Solutions the Government has proposed are not in any way adequate to the scale of this crisis. The £150 council tax rebate will only benefit some certain households and could deprive local authorities further of funds after a barrage of budget cuts. The £200 'reduction' in energy bills hardly offsets a £700 increase, and will be a debt sentence recouped through higher bills in consecutive years. Many other proposals, like removing VAT from bills, end up increasing fossil fuel subsidies, disadvantaging renewables and energy efficiency, and perpetuating the problem. Removing VAT is also regressive, favouring wealthier households. If bills keep rising, this will at best delay calamity for many already indebted and struggling. The tactic here is to shift responsibility away from central Government and corporations and expect the public to once again foot the bill for a crisis not of our making. 

In France, bills will only be rising four per cent after intervention from the Government, where companies like EDF are nationalised and so can be subject to real oversight and price controls. Meanwhile, EDF customers in Britain face the stark injustice of an equivalent rise of 54 per cent. 

What goes unstated, and what we have to tackle, then, is the unchecked power and profits of fossil fuel companies. The poorest already pay disproportionately high amounts on prepayment metres, having lower energy usage on average than bigger houses but paying a much higher percentage of household income on energy, especially through standing charges. They also bear the brunt of cold, damp and leaky homes without decent insulation or energy efficiency measures. 

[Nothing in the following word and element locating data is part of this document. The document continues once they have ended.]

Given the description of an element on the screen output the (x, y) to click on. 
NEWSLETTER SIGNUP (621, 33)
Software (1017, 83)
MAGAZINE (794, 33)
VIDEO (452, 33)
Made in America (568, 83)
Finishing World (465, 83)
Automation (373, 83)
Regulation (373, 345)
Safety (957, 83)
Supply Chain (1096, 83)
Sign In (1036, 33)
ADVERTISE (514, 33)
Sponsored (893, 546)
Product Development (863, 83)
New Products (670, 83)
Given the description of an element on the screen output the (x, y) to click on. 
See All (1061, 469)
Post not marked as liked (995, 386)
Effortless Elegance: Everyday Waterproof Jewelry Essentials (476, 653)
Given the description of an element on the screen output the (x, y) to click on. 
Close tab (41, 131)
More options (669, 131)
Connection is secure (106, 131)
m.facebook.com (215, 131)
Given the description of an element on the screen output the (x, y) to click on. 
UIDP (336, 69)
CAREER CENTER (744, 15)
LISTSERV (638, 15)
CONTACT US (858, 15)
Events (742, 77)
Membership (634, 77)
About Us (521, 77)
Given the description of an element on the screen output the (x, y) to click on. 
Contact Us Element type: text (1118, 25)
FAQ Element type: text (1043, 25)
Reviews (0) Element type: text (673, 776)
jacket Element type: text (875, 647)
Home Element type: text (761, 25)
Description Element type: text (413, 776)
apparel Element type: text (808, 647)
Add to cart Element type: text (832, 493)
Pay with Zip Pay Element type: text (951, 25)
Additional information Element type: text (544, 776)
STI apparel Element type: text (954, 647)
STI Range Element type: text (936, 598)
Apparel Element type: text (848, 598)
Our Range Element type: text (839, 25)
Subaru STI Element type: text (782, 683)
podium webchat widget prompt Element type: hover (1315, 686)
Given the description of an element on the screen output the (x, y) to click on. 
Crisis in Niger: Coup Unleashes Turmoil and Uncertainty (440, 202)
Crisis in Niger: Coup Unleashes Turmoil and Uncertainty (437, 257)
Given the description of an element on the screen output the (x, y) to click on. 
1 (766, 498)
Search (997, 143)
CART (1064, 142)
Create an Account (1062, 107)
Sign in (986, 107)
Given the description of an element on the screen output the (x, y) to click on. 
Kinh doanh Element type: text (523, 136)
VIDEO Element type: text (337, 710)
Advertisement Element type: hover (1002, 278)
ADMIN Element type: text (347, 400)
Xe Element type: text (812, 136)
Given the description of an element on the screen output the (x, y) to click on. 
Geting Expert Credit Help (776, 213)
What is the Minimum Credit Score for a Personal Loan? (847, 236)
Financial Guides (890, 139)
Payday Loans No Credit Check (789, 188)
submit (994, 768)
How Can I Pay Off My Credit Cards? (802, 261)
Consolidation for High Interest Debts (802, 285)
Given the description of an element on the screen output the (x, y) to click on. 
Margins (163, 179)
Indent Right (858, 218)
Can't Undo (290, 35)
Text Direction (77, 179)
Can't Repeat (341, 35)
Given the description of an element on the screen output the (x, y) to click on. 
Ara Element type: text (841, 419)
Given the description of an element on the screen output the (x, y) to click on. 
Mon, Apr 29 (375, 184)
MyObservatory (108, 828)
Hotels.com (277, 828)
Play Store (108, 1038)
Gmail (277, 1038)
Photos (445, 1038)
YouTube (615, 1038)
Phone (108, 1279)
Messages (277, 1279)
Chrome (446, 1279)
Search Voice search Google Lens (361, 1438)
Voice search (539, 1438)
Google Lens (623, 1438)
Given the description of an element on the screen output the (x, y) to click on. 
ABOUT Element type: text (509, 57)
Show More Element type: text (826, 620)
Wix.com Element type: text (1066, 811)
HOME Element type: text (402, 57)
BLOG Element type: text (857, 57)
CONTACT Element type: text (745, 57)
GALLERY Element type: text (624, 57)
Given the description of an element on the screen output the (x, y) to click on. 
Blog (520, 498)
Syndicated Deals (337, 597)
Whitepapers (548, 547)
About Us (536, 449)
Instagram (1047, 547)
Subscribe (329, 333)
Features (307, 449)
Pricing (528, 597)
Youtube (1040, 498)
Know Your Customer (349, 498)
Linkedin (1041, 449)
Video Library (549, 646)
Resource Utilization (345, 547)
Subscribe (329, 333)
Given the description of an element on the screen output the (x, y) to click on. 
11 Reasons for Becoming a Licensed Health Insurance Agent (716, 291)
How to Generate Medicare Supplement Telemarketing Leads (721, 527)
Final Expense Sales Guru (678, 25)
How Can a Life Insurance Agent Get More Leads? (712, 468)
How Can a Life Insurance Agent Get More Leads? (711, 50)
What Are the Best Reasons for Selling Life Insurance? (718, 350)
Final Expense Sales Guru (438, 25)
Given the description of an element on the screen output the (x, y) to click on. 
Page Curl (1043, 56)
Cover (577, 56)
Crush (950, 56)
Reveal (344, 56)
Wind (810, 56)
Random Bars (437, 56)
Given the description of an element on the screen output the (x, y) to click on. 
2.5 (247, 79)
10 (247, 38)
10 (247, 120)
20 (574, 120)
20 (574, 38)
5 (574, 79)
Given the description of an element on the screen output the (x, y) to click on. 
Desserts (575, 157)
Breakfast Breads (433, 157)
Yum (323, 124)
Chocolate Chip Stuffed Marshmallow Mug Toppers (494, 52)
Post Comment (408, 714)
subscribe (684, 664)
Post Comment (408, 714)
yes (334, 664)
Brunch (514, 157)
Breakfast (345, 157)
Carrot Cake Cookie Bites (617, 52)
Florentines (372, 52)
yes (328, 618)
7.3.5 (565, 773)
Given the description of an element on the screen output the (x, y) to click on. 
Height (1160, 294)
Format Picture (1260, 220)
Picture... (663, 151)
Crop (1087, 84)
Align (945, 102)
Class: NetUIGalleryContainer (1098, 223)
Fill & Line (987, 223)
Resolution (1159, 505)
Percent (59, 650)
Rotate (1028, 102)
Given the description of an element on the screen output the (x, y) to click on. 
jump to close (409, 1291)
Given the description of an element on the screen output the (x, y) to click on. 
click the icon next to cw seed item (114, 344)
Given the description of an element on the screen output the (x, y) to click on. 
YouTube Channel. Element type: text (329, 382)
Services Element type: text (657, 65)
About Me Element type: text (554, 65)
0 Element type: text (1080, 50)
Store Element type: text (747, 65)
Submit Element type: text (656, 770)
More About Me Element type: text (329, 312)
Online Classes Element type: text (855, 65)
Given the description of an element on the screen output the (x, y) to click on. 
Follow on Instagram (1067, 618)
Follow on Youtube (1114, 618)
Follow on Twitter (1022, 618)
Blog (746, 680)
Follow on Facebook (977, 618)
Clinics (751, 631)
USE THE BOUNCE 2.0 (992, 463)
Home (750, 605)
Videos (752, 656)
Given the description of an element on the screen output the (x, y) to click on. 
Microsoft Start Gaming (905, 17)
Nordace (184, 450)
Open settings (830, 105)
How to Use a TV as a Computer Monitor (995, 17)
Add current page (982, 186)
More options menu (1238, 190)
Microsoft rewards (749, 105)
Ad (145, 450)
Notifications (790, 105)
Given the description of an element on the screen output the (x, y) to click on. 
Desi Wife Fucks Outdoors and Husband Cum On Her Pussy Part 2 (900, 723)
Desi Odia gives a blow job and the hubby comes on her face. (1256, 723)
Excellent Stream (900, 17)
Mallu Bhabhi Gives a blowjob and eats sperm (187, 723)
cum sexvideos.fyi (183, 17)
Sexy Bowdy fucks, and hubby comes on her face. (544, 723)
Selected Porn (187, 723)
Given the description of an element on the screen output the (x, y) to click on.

This crisis reflects much deeper injustices in our energy pricing system, with the richest let off the hook and the poor paying premium rates. We can redress this imbalance, redistributing the resources fuel companies have hoarded to provide energy security for all. Energy for All will reverse the present perverse system where those who use the least energy pay most per unit, while the profligate wealthy pay least.

Fuel Poverty Action is writing to Ofgem with interim demands as we work towards Energy for All: 

  • Stop financing the cost of failed suppliers from the standing charge on customers’ bills
  • Cap standing charges and then end them altogether
  • Stop charging prepayment customers more than people who pay bills by direct debit
  • No imposition of prepayment meters – these should be a voluntary option.   

We would welcome Green Party support for these demands and for Energy for All. 

The pandemic exposed not only the drastic inequalities in our society – the lack of sick pay, meagre benefits, job and housing insecurity – but also the social necessity of warm and healthy living conditions, with many unable to isolate safely to curtail transmission due to poor housing. 

It is a fundamental matter of public health, not to mention dignity, that we all have the energy we need to remain warm and safe in our homes, and that our communities have a say in how our energy system is run. We must transition fully away from the volatility of fossil fuels at the root of this price hike, rather than subsidise their riches and cut investment in renewable technologies. 

We must end deregulation and carving up of the sector, so that suppliers do not recklessly enter the market only to go bust at our expense because they are not subject to proper checks and balances. We must transform our system from an unaccountable racket holding our communities to ransom, instead running it in our interests rather than those of profiteers. 

This means universal access to energy for all.